EV: How is it possible to maintain the effectiveness and efficiency of care and, at the same time, preserve the empathy and humanization of care in telemedicine and telerehabilitation?

PB: Very pertinent question because there is no physical contact. Often and often physical therapists seek physical contact to achieve complete empathy with the patient. In this case, however, it is completely lacking because there is only telematic, visual contact. However, a lot has changed with the pandemic because the patient cannot hug or make contact with loved ones. At the very least, family members know where you are and how you are doing and that is very important. It’s very indicated that this audio-visual is supported by department staff. Better if it was a doctor, but also staff in contact such as nurses and physical therapists. This is to make it clear that your loved one is being followed, not a number left in a room. This is a way to empathize with the patient, but also with the family, with those around the patient.

EV: Are there any precautions and tips you feel like suggesting in this regard (also examples)

PB: First of all, it should not be a substitute for medicine. Telemedicine is important and will be increasingly important, but it should not become an alibi for not getting in touch with the patient. This has been coming out lately, because physicians are only contacting patients and family members through audio-video contact, not guaranteeing what is the usual contact with their doctor, something that some patients and family members complain about. So much so that some patients with Covid-19 are only followed by audio-video, when they would like the presence of the doctor.

EV: How can you literate even the most reluctant or for those who have the most difficulty using new technologies?

PB: Not everyone has the ability to have a tablet, although we provide it. But not everyone may be able to handle a tablet. So it is important that there is basic tutoring, that is, that they are followed step by step in the telematics intake. The telematics systems need to be simple, of the “click a button and I see you” variety.

EV: In your opinion, has the dialogue with community medicine in this year changed or remained unchanged?
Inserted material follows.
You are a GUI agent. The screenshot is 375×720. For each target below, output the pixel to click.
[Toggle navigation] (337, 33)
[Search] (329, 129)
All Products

PB: This will be a further evolution. In my dreams, I would like to see disease management systems where there is some sort of “operations centre” with experienced medical and nursing staff. I would abolish all those institutions where there is a pile of elderly people doing physical therapy, yes…but they are still institutionalized…those facilities that do activities, but without experiencing complete sociality. It would be wonderful to have a sort of “central”, for now let’s call it that even if perhaps it is not the most appropriate term, with small rooms that contain some patients and with a common room in which to socialize, meet exchange ideas and even dreams … because you dream even at that age! 

“Centres” where there is support for need and not institutionalization or systematic medicalization. It needs to be extremely lighter than institutionalization and, at the same time, overseen by a medical-nursing operations centre, with a nurse going to support this sort of community for therapies and needs and two or three OSS, depending on the number of inpatients, managing the needs of the patients. This needs to be open to family members. But this is really the future. 

EV: Are there any additional points to note about the topic you addressed?

PB: Emergency care, in some ways, has depersonalized us. Unfortunately, we still see patients abandoned in the ward…and it’s true, we’re still in an emergency and we don’t have as many hospitals and as many staff as we would like to have. However, we also don’t have the territory to adequately care for patients. We should learn from the pandemic, the care of the territory, which is always left to its own devices, abandoned. Many General Practitioners, unfortunately, are not able to manage patients or are not in a position to do so, so we still see therapies for Covid-19 invented or approximate, without following guidelines and what is known about the virus, -even if it is true that we know little about the virus- and therefore there are inappropriate personalization of care.